For some athletes, the Olympics aren’t just a competition: they’re a chance to escape oppression. Earlier this week, seven of Cameroon’s athletes disappeared from London’s Olympic Village. The week before, three runners from Sudan’s Olympic training squad filed for asylum in Britain. Here’s a look at some other Olympic defections.
1948 Summer Olympics: London
Marie Provaznikova, a Czech who was President of the International Gymnastics Federation, was the first person to defect from the Olympics. Czechoslovakia had recently become a satellite of the Soviet Union, and Provaznikova knew her country wouldn’t be the same. She darted to the United States, where she later taught gymnastics. Provaznikova lived in the U.S. until 1991, dying at age 101.
1956 Summer Olympics: Melbourne
In 1956, Hungary flew 83 athletes to Melbourne, Australia. While their plane took off, the streets of Budapest cracked with the sound of gunfire: Hungarians were revolting against Soviet rule. By the time the Games were over, the Soviets had crushed the opposition. When the team heard the news, only 38 athletes decided to ride the plane back home. Most of the other athletes defected to America and settled in California.
1964 Winter Olympics: Innsbruck, Austria
While her team wined and dined, Ute Gaehler, an alternate for East Germany’s toboggan team, ran for the border. One night, as her team was celebrating at a reception, Gaehler slipped out of her living quarters and fled for West Germany. She made it safely. The AP reports that 13 fans from “Eastern European Communist countries” also escaped.
1964 Summer Olympics: Tokyo
Two Hungarian athletes—a canoeist and a marksman—defected in 1964 and later found sanctuary in the United States. Both fled because Nikita Khrushchev, the Soviet leader, had been ousted from office. Khrushchev was one of the USSR’s least repressive rulers, and the Hungarians feared that life back home would change for the worse.

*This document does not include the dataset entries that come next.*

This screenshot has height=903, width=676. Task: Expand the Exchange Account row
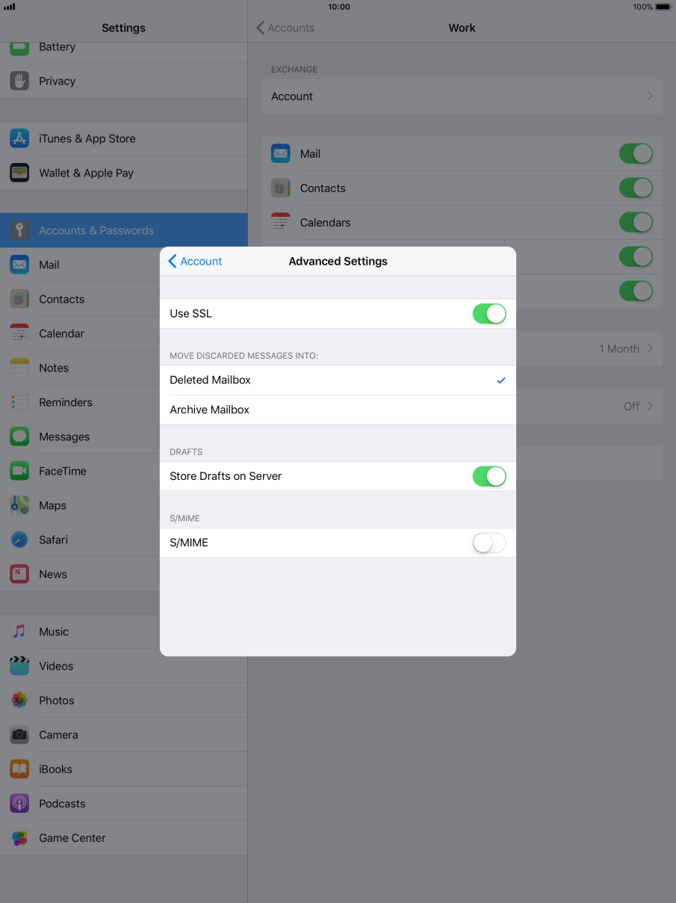tap(461, 96)
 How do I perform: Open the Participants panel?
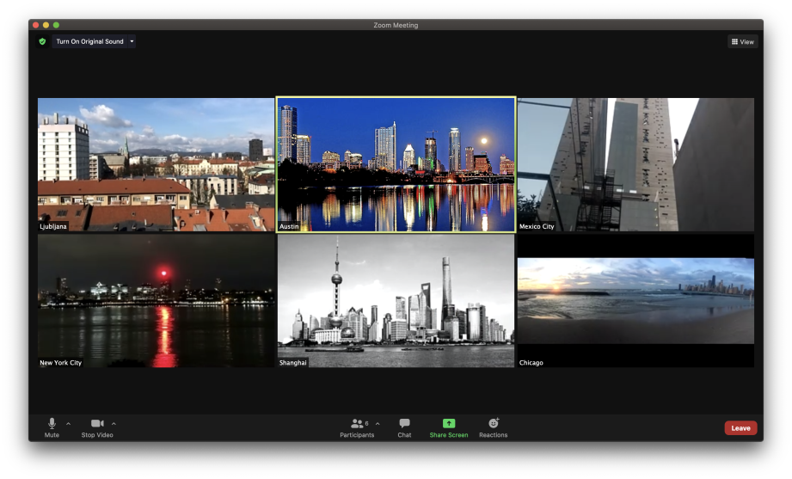coord(357,424)
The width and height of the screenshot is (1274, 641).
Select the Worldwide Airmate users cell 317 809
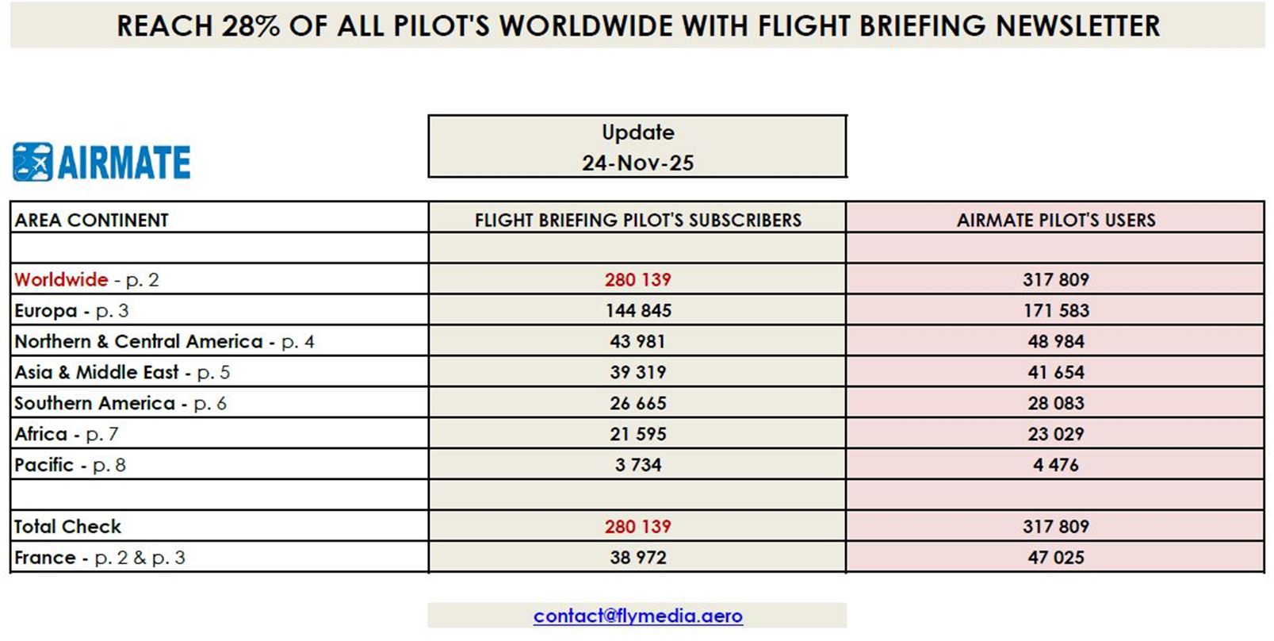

1968 Summer Olympics: Mexico City
1968 was the first time summer athletes had to take “sex verification tests.” The controversial tests stirred up some noise, helping Cuban tennis player Juan Campos quietly defect to Mexico amid the ruckus.
1972 Summer Olympics: Munich
According to the Associated Press, 117 people defected at the Munich games. However, there is little information on who they were, where they were from, and where they went.
1976 Summer Olympics: Montreal
In 1976, four Romanians and one Russian sought refuge in Canada. One of the defectors was Sergei Nemtsanov, a 17-year-old Russian diver. The head of the Soviet Olympic squad claimed that “unidentified terrorists” had kidnapped Nemtsanov and brainwashed him to “embrace freedom.” In reality, Nemtsanov had fallen in love with a female diver from Cincinnati and was hiding with a family in Ontario. He eventually had to revoke his defection, and he left brokenhearted.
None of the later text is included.